#### Written request:
Display every line of the material below that contains the string "This", copying each line in full.

#### Records shown:
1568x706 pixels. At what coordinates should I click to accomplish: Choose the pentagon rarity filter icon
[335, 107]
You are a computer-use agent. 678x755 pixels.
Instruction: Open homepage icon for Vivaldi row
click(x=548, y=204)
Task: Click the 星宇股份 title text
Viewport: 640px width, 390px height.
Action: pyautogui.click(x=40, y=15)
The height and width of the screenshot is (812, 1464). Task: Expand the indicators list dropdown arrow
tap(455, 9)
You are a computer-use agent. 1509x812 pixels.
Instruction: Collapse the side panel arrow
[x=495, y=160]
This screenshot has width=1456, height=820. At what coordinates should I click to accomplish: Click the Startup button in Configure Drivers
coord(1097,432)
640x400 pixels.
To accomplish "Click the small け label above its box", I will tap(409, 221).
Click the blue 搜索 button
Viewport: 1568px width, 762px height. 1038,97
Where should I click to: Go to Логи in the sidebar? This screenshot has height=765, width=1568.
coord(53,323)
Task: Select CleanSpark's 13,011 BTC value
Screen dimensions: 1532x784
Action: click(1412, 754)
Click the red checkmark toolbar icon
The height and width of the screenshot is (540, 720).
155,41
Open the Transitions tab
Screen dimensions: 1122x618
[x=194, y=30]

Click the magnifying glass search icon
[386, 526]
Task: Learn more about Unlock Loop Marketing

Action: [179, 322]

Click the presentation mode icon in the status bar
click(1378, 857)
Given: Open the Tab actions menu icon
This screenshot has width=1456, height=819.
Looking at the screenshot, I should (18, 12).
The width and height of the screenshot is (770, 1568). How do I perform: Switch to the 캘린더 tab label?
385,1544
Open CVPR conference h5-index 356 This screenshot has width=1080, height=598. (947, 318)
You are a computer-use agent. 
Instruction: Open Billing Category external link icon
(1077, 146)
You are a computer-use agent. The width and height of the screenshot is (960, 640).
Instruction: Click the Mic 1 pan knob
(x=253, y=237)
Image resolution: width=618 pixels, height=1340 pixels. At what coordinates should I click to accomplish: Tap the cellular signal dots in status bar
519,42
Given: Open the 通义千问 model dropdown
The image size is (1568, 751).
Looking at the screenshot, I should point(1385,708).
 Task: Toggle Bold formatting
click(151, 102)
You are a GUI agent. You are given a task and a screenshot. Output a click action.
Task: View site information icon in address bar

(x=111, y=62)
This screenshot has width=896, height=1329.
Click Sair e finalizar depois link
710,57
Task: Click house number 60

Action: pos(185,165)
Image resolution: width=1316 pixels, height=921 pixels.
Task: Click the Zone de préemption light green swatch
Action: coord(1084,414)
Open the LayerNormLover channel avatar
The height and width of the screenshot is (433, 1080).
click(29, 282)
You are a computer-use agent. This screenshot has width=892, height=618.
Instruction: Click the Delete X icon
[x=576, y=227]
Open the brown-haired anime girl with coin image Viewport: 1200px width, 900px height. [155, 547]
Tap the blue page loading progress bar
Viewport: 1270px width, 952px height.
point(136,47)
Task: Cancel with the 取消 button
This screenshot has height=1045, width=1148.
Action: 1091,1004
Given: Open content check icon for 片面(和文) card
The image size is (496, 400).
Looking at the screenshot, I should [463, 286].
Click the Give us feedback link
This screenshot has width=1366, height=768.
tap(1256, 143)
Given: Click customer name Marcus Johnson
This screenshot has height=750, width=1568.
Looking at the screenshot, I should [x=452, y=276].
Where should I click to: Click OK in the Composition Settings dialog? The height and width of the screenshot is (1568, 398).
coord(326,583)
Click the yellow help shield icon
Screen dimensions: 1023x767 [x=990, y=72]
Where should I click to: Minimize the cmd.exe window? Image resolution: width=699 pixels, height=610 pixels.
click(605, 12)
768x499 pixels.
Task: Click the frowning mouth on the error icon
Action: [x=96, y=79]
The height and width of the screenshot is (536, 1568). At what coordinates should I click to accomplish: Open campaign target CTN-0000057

#### Output below:
This screenshot has width=1456, height=820. At what coordinates should I click to accomplish: Click the Startup button in Configure Drivers
Where should I click to: Go to Логи in the sidebar? This screenshot has height=765, width=1568.
This screenshot has width=1456, height=819.
Open CVPR conference h5-index 356 This screenshot has width=1080, height=598. (947, 318)
This screenshot has width=896, height=1329.
You are a computer-use agent. This screenshot has width=892, height=618.
This screenshot has height=1045, width=1148.
This screenshot has width=1366, height=768.
This screenshot has height=750, width=1568.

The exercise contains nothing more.